When faced with a human error problem, you may be tempted to ask 'Why didn't they watch out better? How could they not have noticed?'. You think you can solve your human error problem by telling people to be more careful, by reprimanding the miscreants, by issuing a new rule or procedure. These are all expressions of 'The Bad Apple Theory', where you believe your system is basically safe if it were not for those few unreliable people in it. This old view of human error is increasingly outdated and will lead you nowhere. The new view, in contrast, understands that a human error problem is actually an organizational problem. Finding a 'human error' by any other name, or by any other human, is only the beginning of your journey, not a convenient conclusion. The new view recognizes that systems are inherent trade-offs between safety and other pressures (for example: production). People need to create safety through practice, at all levels of an organization. Breaking new ground beyond its successful predecessor, "The Field Guide to Understanding Human Error" guides you through the traps and misconceptions of the old view. It explains how to avoid the hindsight bias, to zoom out from the people closest in time and place to the mishap, and resist the temptation of counterfactual reasoning and judgmental language. But it also helps you look forward. It suggests how to apply the new view in building your safety department, handling questions about accountability, and constructing meaningful countermeasures. It even helps you in getting your organization to adopt the new view and improve its learning from failure. So if you are faced by a human error problem, abandon the fallacy of a quick fix. Read this book.


About the Author

Sidney Dekker is Professor of Human Factors and Flight Safety, and Director of Research at the School of Aviation, Lund University, Sweden.
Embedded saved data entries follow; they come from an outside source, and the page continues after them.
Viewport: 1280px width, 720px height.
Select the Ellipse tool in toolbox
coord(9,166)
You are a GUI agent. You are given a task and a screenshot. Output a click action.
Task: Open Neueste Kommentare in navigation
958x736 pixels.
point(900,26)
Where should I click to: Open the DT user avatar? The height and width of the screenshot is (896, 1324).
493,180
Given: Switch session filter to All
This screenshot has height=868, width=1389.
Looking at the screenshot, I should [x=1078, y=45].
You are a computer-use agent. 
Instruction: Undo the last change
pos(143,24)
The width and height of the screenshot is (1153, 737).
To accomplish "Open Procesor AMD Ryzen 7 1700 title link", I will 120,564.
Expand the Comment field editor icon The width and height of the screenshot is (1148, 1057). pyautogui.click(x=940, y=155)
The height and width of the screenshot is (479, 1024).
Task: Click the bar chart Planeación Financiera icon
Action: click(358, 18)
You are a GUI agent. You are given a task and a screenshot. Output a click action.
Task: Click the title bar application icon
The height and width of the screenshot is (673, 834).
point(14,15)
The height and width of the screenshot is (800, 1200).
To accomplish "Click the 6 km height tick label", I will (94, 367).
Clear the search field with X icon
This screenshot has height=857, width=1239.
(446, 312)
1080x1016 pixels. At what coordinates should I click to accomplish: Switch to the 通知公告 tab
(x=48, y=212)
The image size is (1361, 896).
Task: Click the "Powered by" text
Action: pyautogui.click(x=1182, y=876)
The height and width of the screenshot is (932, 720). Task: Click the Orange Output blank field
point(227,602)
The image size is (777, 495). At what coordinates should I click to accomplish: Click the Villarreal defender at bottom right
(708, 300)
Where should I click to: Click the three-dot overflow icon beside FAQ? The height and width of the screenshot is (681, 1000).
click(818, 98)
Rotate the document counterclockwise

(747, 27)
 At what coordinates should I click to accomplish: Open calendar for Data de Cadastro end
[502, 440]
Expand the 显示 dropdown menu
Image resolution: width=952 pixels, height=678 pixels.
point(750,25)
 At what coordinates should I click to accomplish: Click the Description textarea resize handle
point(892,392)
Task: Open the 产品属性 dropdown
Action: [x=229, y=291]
He has previously worked at the Public Transport Cooperation in Melbourne, Australia; the Massey University School of Aviation, New Zealand, British Aerospace, UK, and has been a Senior Fellow at Nanyang Technological University in Singapore. His specialties and research interests are system safety, human error, reactions to failure and criminalization, and organizational resilience. He has some experience as a pilot, type trained on the DC-9and Airbus A340.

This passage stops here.